Charles Price is credited in the title cartouche as well.


This second state lists the joint imprint of George Willdey and Timothy Brandreth.


The map is very rare, appearing in select early-18th-century English composite atlases.

Not to be confused with the 1712 Senex Russia nor the folio map of Russia by Senex.

Condition Description
Engraving on two sheets of 18th-century laid paper joined as one. Original hand-color in outline. Minor toning at the centerfold.
John Senex Biography

John Senex (1678-1740) was one of the foremost mapmakers in England in the early eighteenth century. He was also a surveyor, globemaker, and geographer. As a young man, he was apprenticed to Robert Clavell, a bookseller. He worked with several mapmakers over the course of his career, including Jeremiah Seller and Charles Price. In 1728, Senex was elected as a Fellow of the Royal Society, a rarity for mapmakers. The Fellowship reflects his career-long association as engraver to the Society and publisher of maps by Edmund Halley, among other luminaries. He is best known for his English Atlas (1714), which remained in print until the 1760s. After his death in 1740 his widow, Mary, carried on the business until 1755. Thereafter, his stock was acquired by William Herbert and Robert Sayer (maps) and James Ferguson (globes).

George Willdey Biography

George Willdey was an optical instrument maker. He also sold globes, maps, and toys at his shop in Ludgate Street. Born in Staffordshire, Willdey moved to London after the death of his father, where he was bound as an apprentice to John Yarwell, an optician. He was made free of the Spectaclemakers’ Company in 1702, when he began work as a journeyman.

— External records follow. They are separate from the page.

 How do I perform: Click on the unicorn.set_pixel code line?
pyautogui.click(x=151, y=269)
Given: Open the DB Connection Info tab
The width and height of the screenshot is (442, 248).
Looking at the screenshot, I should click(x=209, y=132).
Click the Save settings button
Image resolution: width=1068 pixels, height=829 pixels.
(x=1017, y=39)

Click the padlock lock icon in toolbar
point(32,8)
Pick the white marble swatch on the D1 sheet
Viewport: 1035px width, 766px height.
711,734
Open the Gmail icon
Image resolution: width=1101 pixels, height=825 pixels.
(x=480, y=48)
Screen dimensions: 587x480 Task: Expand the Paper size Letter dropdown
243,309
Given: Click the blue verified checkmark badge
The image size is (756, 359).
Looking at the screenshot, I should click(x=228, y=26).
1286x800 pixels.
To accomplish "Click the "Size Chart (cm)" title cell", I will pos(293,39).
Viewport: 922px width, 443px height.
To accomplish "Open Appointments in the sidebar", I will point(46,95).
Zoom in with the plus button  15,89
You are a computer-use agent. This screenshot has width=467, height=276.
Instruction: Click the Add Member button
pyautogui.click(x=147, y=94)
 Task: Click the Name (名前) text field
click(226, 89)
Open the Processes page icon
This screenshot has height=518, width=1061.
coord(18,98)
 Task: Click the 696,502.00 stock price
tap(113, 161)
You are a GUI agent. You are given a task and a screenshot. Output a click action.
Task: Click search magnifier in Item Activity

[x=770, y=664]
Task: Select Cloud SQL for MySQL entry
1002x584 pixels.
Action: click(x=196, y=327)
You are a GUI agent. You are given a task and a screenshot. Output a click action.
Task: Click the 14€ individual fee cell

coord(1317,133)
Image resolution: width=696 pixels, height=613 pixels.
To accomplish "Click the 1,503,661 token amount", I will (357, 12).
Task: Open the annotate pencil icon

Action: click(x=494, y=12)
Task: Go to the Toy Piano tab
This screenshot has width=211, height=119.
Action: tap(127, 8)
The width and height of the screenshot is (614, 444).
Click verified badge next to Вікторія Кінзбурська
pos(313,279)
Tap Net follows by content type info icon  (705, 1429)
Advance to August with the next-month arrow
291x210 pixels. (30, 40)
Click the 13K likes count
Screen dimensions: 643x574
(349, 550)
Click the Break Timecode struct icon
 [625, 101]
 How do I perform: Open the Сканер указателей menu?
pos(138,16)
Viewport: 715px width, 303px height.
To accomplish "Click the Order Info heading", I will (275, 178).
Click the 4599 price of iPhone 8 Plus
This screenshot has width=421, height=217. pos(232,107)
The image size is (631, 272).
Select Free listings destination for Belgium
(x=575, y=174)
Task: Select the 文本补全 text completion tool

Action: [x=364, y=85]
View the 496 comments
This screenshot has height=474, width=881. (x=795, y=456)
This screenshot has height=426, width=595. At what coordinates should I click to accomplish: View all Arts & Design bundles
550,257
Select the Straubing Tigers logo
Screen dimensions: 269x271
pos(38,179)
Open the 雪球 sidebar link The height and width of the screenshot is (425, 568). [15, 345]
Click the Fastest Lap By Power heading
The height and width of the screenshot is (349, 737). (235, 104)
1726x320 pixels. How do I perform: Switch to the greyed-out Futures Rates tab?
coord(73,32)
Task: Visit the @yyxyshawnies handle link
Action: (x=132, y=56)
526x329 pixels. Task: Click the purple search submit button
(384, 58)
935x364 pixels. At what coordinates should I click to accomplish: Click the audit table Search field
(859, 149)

A few years later, Willdey started in business with Timothy Brandreth, working under the sign of the Archimedes and Globe. They competed for business with Yarwell and other opticians, advertising their wares in trade cards and periodical advertisements.

Willdey and his wife, Judith, had five children, three of which survived to adulthood. Judith was a Huguenot, which allowed Willdey to create a wider network of artisans and craftsman. He expanded his stock to toys and household decorations, in addition to instruments. From 1709 he also sold printed goods, including maps and globes, which he sold in partnership with John Senex. Willdey purchased the copper plates for many maps, such as Christopher Saxton’s atlas of England and Wales.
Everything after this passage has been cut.